Somehow you need to let this go. Since I have struggled w/my dd's drug addiction & frequent run-ins w/the law, I can tell you I walk around w/much shame & guilt. A couple years ago, I was so anxious worrying about what others were thinking, I began avoiding shopping trips during peak hours. I didn't want to see anyone I knew. I was constantly worried for her safety. I was worried about *our* safety. Ppl on drugs don't care what they do to their own mothers. Through Al-Anon meetings, I got myself turned around. I didn't cause this. I can't cure it or control it. W/the support of other members & working the 12 Steps, I am learning to give it over to my Higher Power. This worked well until my parents health failed & my dd is expecting a baby(she's clean & sober) & a ton of small issues cropped up. I am back to repeating the Serenity prayer & reading all my literature again. The last 3 months have been awful & my anxiety unrelenting):
I know you have had spells like this before & managed to come out all right in the end. I know I have too. For me, the hardest thing is the disappointment I feel in myself for allowing it all to get to me. Forgive yourself, jan;) You forgive yourself, too, Elaine. We'll get through this dang anxiety together! GL & GBU! jan
 

 


 



iVillage Member
Registered: 07-08-2005
Tue, 07-20-2010 - 6:50pm
your post made me ccry- i understand what you are going through and you understand what i am going through. Finally I don't feel alone in this. Thank you.
iVillage Member
Registered: 03-11-2004
Wed, 07-21-2010 - 2:06pm
YVW:) (((hugs))) jan
 

 


 



Community Leader
Registered: 10-22-2001
Thu, 07-22-2010 - 4:00pm

What an Awesome Post Jan!


I don't think I could have made it through without your support and Inspiration.
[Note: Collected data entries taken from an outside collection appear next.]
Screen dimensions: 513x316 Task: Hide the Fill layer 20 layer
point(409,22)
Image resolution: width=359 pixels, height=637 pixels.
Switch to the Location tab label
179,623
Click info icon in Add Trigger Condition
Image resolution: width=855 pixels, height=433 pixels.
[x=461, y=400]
It's not over yet but it has gotten better, my anxiety is a little better.


Dealing with depression but I am doing good.


My dd is not doing too well but I have had to let it, let her go and hopefully it will all turn out.


Kind of knowing our "Boundaries"...she is an Adult.


My ds has SAD (social anxiety) and this place has helped me, you have helped me so much.


I think we live with not only the anxiety but the seemingly never-ending guilt.


~hugs~


I loved this post so much it gives us hope for a better day.


<3

Nightangel
Nightangel
iVillage Member
Registered: 03-11-2004
Fri, 07-23-2010 - 12:01pm
Someone sent me a postcard years ago & I still have it. *Never take away someone's hope. After all, that may be all they have.* If it wasn't for hope, I would've given up long ago!
Love that yellow cap, gf:) Congrats! GL & GBU! (((hugs))) jan
 

 


 



Community Leader
Registered: 10-22-2001
Fri, 07-23-2010 - 12:19pm
Thanks Jan, it's much appreciated.
Still learning, but I love it!
Hope and our ability to Dare To Dream because I believe that Dreams Can Come True!
~hugs~
<3
Nightangel
Nightangel
iVillage Member
Registered: 07-08-2005
Tue, 07-27-2010 - 4:42pm
hi- we all seem to have issues with our kids- and of course as moms they feed into our own disorders.issues. well my son screwed up- pardon my french- and we will not know the consequences for while. i worry about him constantly. things realy are not going to change drastically and i had better learn to cope or I will be living in the closet crying like i was earlier.
My mom makes me feel guilty where i already have enough of it.
sorry i haven't asked about any of you but you are in my prayers.